If one word could possibly describe the state of Atlanta’s public housing a decade ago, it would be “isolated.” Each of Atlanta’s blocky brick projects was its own dismal universe of poverty and crime — walled off psychologically and sometimes physically from the rest of the city. “Isolated” also sums up the inept agency that ran public housing there. The Atlanta Housing Authority had hunkered down, as bureaucracies under siege do, deflecting its many critics while doing little to improve the lives of thousands of families living in its slums.
But in the past eight years, everything has changed. Today in Atlanta, people talk about housing projects as “catalysts” for rejuvenating entire neighborhoods. As for the housing authority, city officials, developers, bankers, educators and ministers all describe it with a new word: “partner.” This is Renee Glover’s vocabulary. Since taking over as AHA’s executive director in 1994, Glover has done nothing less than transform the way Atlanta, and much of the country, talks about public housing.

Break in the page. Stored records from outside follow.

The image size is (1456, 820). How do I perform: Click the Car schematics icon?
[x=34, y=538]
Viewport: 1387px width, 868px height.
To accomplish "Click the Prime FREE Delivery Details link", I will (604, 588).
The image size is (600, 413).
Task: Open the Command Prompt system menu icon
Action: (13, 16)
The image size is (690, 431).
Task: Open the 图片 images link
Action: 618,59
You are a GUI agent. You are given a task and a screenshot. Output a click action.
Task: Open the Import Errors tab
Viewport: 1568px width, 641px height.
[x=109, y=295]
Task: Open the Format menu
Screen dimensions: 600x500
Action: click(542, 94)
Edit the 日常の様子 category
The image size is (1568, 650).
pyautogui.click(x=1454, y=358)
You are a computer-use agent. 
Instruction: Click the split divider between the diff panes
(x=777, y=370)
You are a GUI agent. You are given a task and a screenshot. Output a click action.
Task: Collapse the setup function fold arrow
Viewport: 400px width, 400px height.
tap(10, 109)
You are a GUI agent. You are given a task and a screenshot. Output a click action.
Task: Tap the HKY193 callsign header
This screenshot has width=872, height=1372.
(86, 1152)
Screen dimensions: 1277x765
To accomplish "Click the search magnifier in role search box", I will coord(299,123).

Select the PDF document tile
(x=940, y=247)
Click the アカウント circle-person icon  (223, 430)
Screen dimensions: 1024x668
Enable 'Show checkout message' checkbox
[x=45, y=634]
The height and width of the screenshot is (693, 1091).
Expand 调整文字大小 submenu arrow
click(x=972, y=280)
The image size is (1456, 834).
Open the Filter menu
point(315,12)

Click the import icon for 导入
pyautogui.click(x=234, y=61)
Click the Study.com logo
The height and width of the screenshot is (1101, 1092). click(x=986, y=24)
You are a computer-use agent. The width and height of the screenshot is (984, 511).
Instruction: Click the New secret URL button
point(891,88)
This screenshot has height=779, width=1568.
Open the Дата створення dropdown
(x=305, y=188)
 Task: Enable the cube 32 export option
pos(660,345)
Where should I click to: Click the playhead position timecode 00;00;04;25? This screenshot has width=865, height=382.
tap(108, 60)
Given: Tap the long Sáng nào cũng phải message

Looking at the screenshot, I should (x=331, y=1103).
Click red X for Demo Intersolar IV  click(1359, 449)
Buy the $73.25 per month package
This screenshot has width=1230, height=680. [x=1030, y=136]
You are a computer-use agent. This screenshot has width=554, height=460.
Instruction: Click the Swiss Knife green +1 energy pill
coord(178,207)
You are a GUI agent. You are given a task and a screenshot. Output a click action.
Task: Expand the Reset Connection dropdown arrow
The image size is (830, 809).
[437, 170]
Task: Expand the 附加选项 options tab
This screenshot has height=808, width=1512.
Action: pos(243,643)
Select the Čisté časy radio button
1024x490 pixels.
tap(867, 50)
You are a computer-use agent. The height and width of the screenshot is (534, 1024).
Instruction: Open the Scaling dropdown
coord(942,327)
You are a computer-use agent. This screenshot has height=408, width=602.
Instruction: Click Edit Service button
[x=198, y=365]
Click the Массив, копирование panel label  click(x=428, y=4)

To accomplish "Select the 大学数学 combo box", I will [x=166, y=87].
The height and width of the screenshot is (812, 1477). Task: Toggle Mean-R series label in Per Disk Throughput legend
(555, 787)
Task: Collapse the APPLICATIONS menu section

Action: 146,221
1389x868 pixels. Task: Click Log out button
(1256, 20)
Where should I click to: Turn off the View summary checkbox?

Glover put Atlanta at the forefront of cities that began tearing down decrepit housing projects in the 1990s. Up from the rubble arose sparkling townhouse communities where poor public housing residents lived next door to middle-class people. By now, this is a familiar story in urban America, but Glover was the first local housing official to figure out how to make this idea work. What she proved, in one project after another, is that it’s possible to reconnect public housing residents with the larger community. “These communities had become separate worlds unto themselves,” Glover says. “We’re restoring the social contract for families where it had been severely broken.”
Glover is America’s maestro of mixed-income, mixed-finance development. She pulled AHA out of its bunker to forge ties not only with builders and bankers but also with foundations, the school board and the YMCA. Glover’s gift for dealmaking, honed during a previous career as a corporate lawyer, moved a dozen Atlanta redevelopments steadily along, even as projects in other cities languished. Using $186 million in federal funds, she leveraged a staggering $1.5 billion worth of mostly private investment for neighborhoods that many had previously written off. “Renee connected public housing in Atlanta with the world of modern real estate, capital and finance,” says Conrad Egan, director of policy at the National Housing Conference.
Comfortable as she is in corporate boardrooms, Glover’s passion really is for the families living in assisted housing. When she took the job, she was struck by the multi-generational poverty in the projects: Children whose mothers, grandmothers and great-grandmothers lived in public housing had little inspiration to leave. As Glover sees it, creating quality housing and stable neighborhoods are the first steps to breaking that cycle. “So many things have been said to these families: You are different, apart from, not a valuable member of society,” she says. “Our biggest challenge is reintegrating these families into the mainstream.”
Glover’s approach is more than “knock down and rebuild.” She’s dramatically improved conditions in all public housing in Atlanta. She gives the credit to privatized management: As of last year, contractors have been handling all of AHA’s maintenance and rent collection. Glover also privatized the design and construction unit and the public relations shop. AHA’s payroll, which was notoriously bloated by patronage, is down from 1,400 to 380. Using new financial systems, this leaner staff got AHA’s books in order. When Glover started, AHA was considered a “troubled” agency by the U.S. Department of Housing and Urban Development. Now, it is considered a “high performer.”
Glover has her critics. Some argue that her privatizing binge went too far. Others say it’s unfair that some tenants of the demolished projects aren’t returning to the mixed-income townhouse communities. Yet one thing is clear about Atlanta: In isolation, public housing was rife with excuses. Now that it’s becoming part of the city again, it is providing answers.